■ TASK DETAILS:
Rewrite every line of the records below as a numbered list, skipping any blank lines. Leave the pictures out of your answer.

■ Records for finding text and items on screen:
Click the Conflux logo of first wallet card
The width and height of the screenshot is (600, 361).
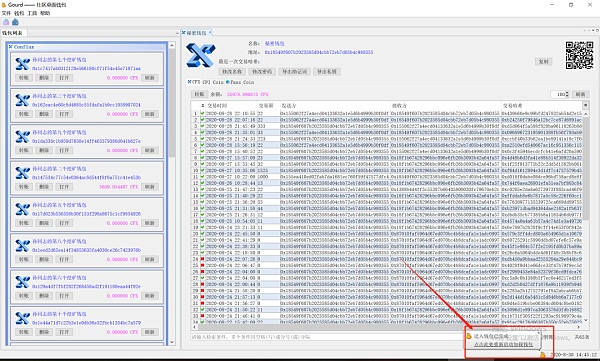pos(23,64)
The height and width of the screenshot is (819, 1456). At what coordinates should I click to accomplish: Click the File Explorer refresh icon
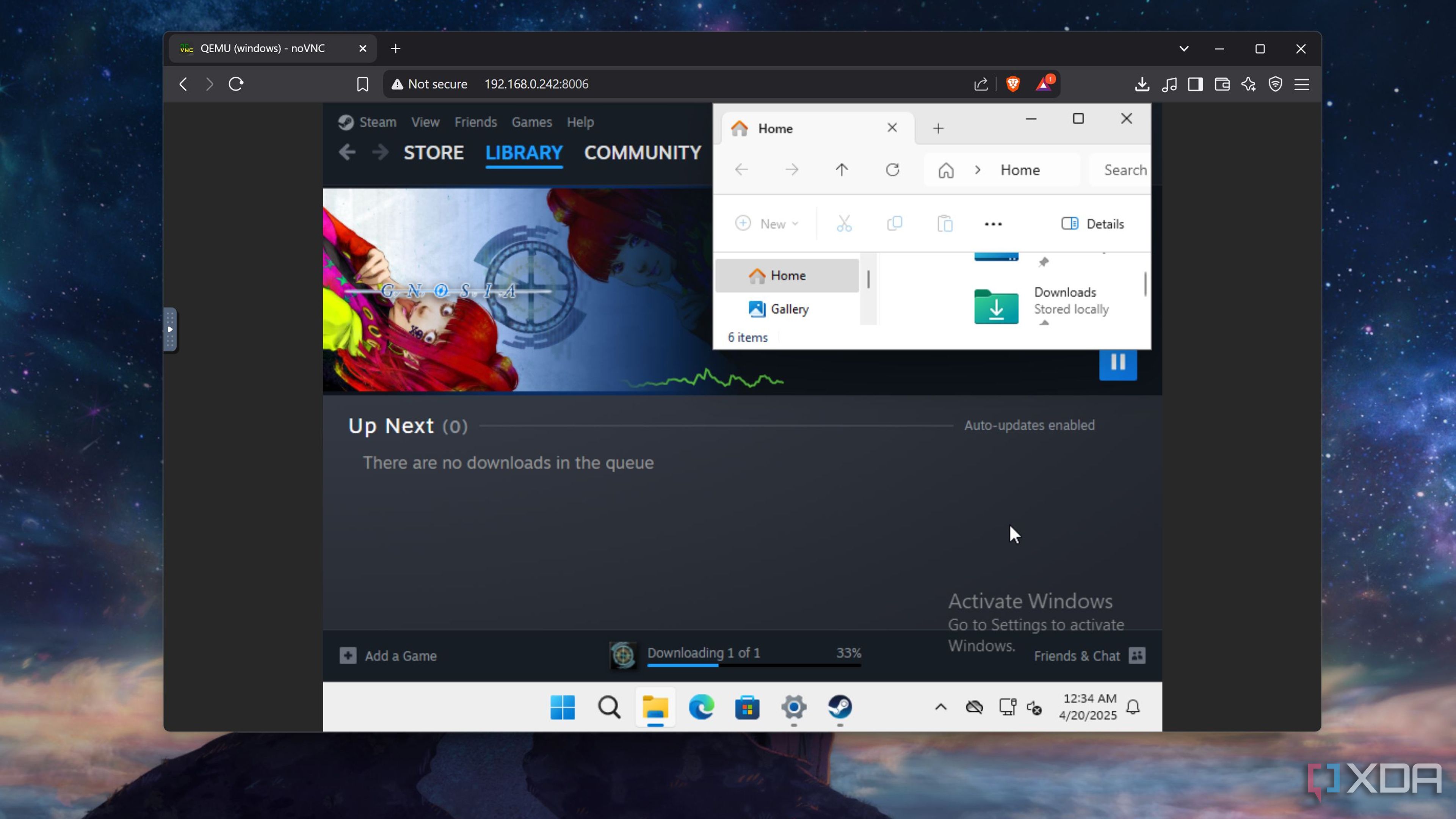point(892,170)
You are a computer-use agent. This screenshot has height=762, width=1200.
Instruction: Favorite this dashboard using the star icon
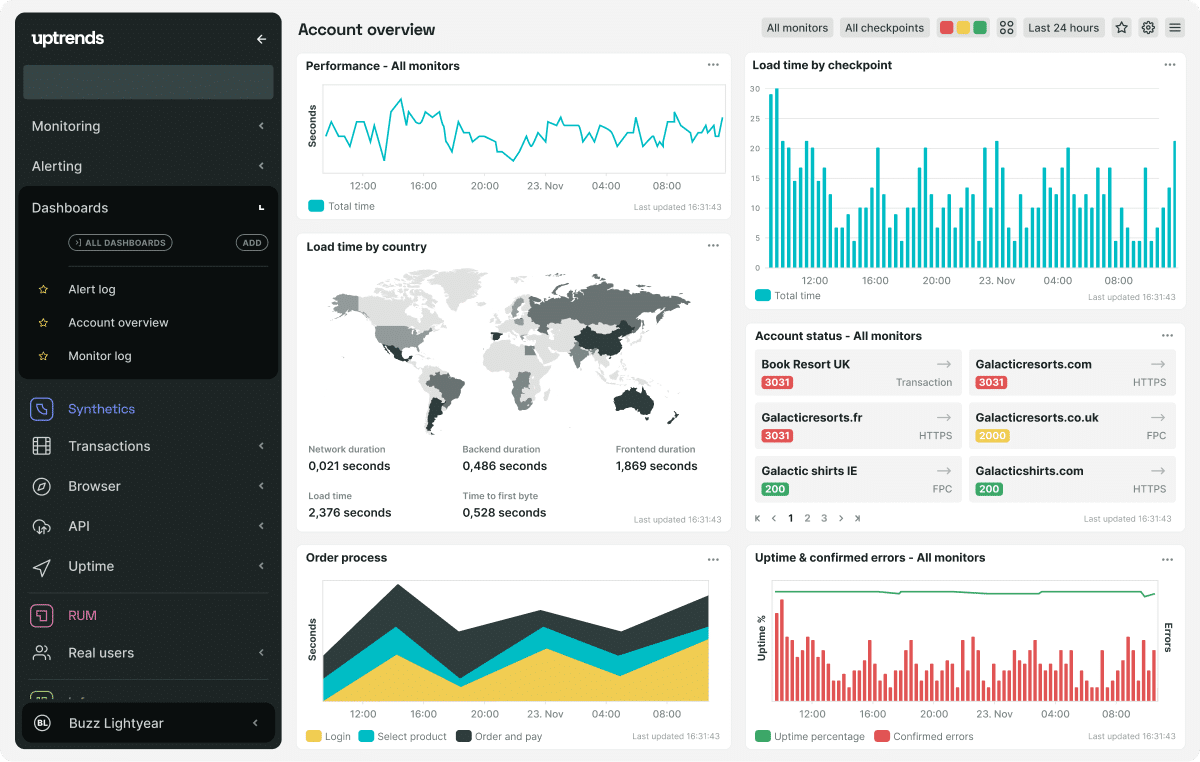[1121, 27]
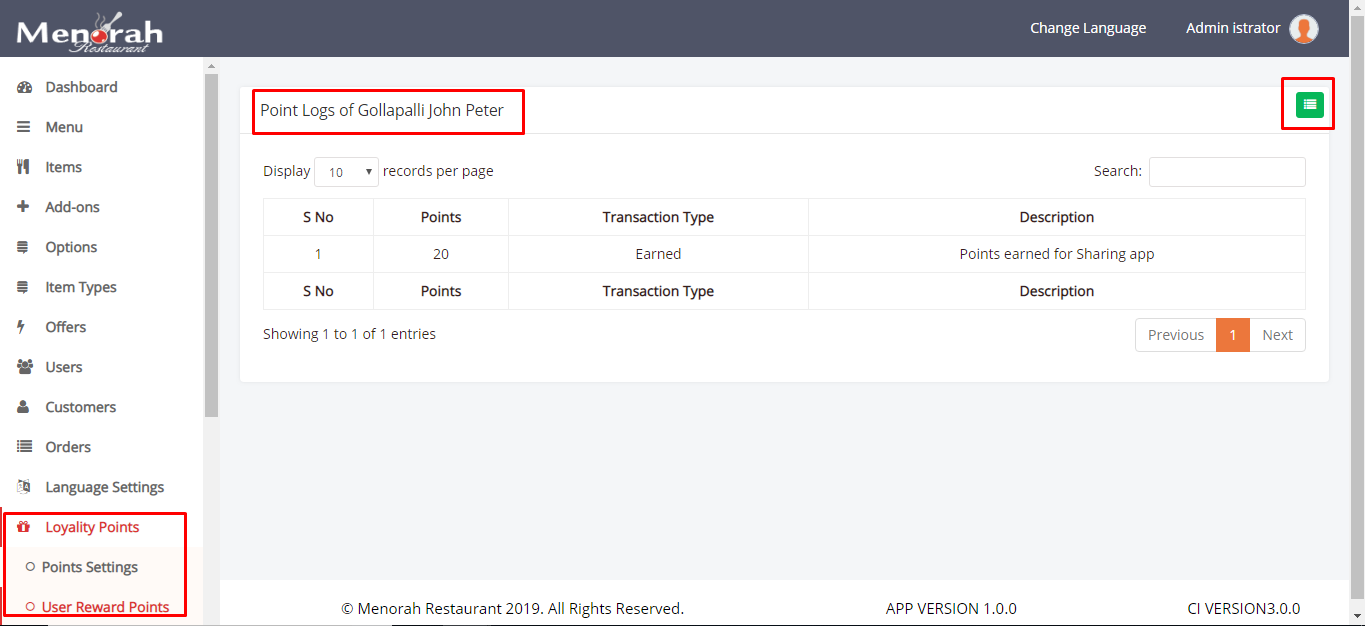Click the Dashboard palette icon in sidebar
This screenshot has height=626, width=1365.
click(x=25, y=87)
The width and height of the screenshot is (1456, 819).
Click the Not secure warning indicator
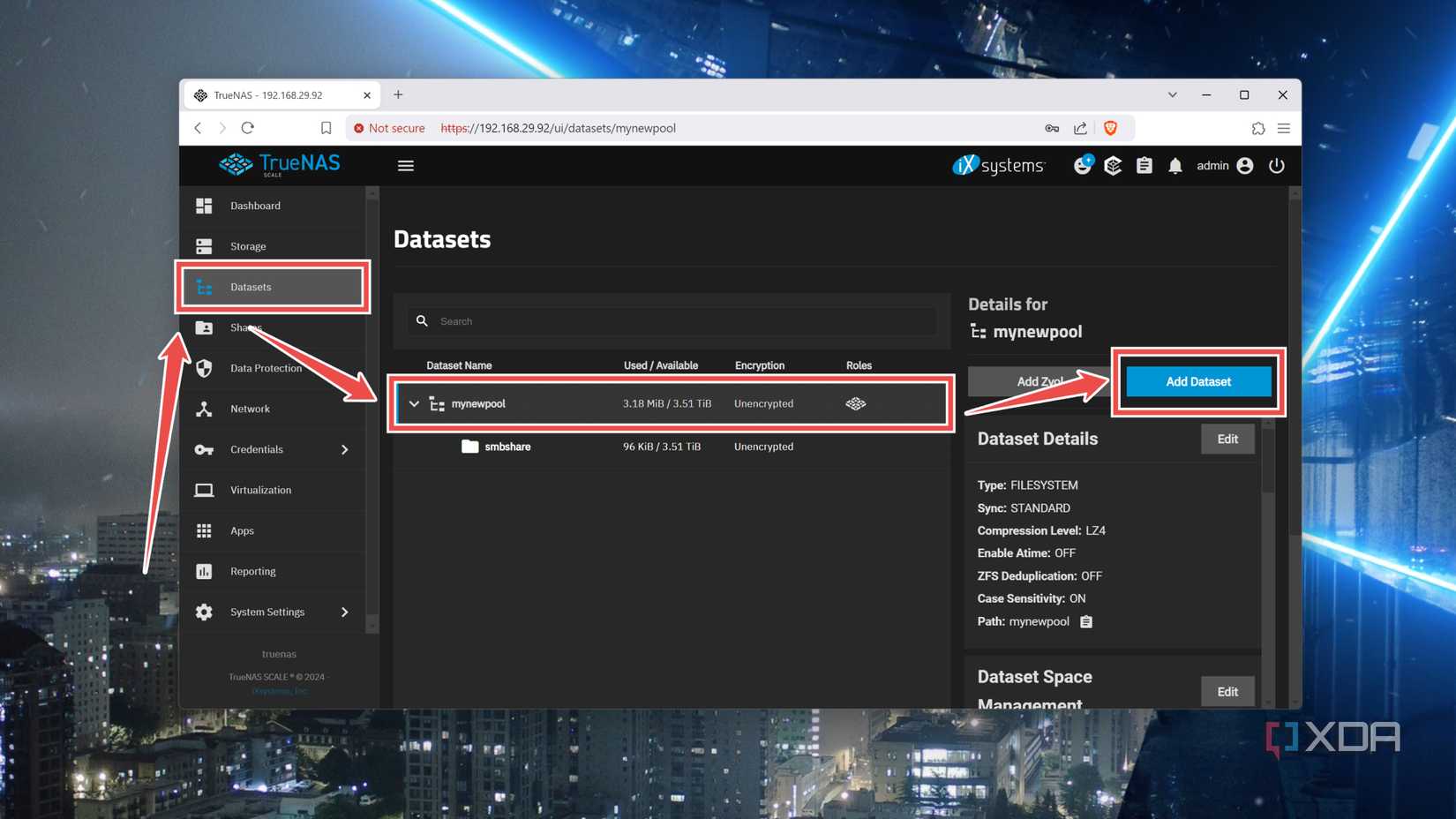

■ COMPLETED EXERCISE:
1. Click the Conflux logo of first wallet card
2. The width and height of the screenshot is (600, 361).
3. pos(23,64)
4. The height and width of the screenshot is (819, 1456). At what coordinates should I click to accomplish: Click the File Explorer refresh icon
5. point(892,170)
6. You are a computer-use agent. This screenshot has height=762, width=1200.
7. Instruction: Favorite this dashboard using the star icon
8. [1121, 27]
9. Click the Dashboard palette icon in sidebar
10. This screenshot has height=626, width=1365.
11. click(x=25, y=87)
12. The width and height of the screenshot is (1456, 819).
13. Click the Not secure warning indicator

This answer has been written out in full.